Nous ne pensons pas, par exemple, que le « RSA jeunes » puisse constituer une dépense de 20 millions d'euros en 2010 et de 75 millions d'euros en 2011 alors que seulement 163 000 euros ont été consommés depuis le 1er septembre, date d'entrée en vigueur du dispositif. Nous doutons fort que le FNSA soit amené à dépenser plus de 2,2 milliards d'euros en 2011.
Du côté des recettes, le Gouvernement nous propose un artifice budgétaire astucieux. Le FNSA pourrait s'auto-financer en 2011 et pourtant le Gouvernement préfère lui apporter une subvention de 700 millions d'euros. Il argue pour ce faire qu'il veut stabiliser sa contribution à ce montant pour les trois prochaines années tout en réduisant progressivement l'excédent de trésorerie du Fonds.
De fait, cette subtilité permet surtout de contourner la norme de progression des dépenses dite « zéro volume ». En effet, si le Fonds s'auto-finance en 2011, la contribution de l'Etat sera nulle. A l'inverse, en 2012, la part d'auto-financement sera réduite et l'Etat devra apporter une dotation d'équilibre.

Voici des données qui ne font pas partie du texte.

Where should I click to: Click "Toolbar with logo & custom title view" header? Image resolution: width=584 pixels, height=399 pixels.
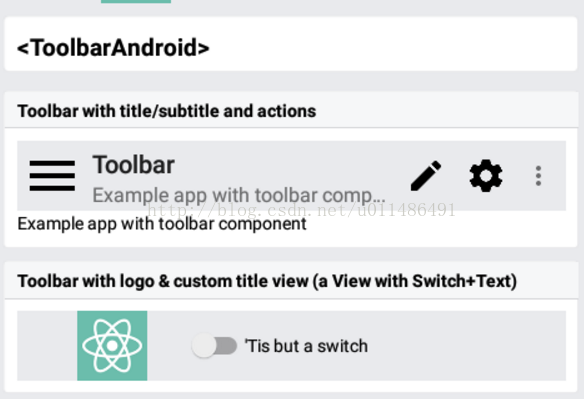pos(267,281)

En conséquence, d'une année sur l'autre, du point de vue du budget de l'Etat, la dépense serait en augmentation. Or compte tenu de la norme de progression des dépenses, cela contraindrait le Gouvernement à dégager des économies sur d'autres postes.
Nous constatons que ce montage budgétaire est en contradiction avec les principes d'annualité, d'unité et d'universalité budgétaires. Autant dire qu'il pourrait amener à vider de sa substance le concept « d'autorisation parlementaire ». Nous en avons récemment débattu avec la commission des affaires sociales lors de la présentation de notre contrôle budgétaire sur la mise en place du RSA.
De surcroît, il contribue à laisser subsister un excédent considérable dans le FNSA. Or l'expérience récente nous a appris qu'une telle situation conduit à financer des dépenses sans lien avec l'objet du Fonds tel que la prime de Noël ou même les investissements d'avenir.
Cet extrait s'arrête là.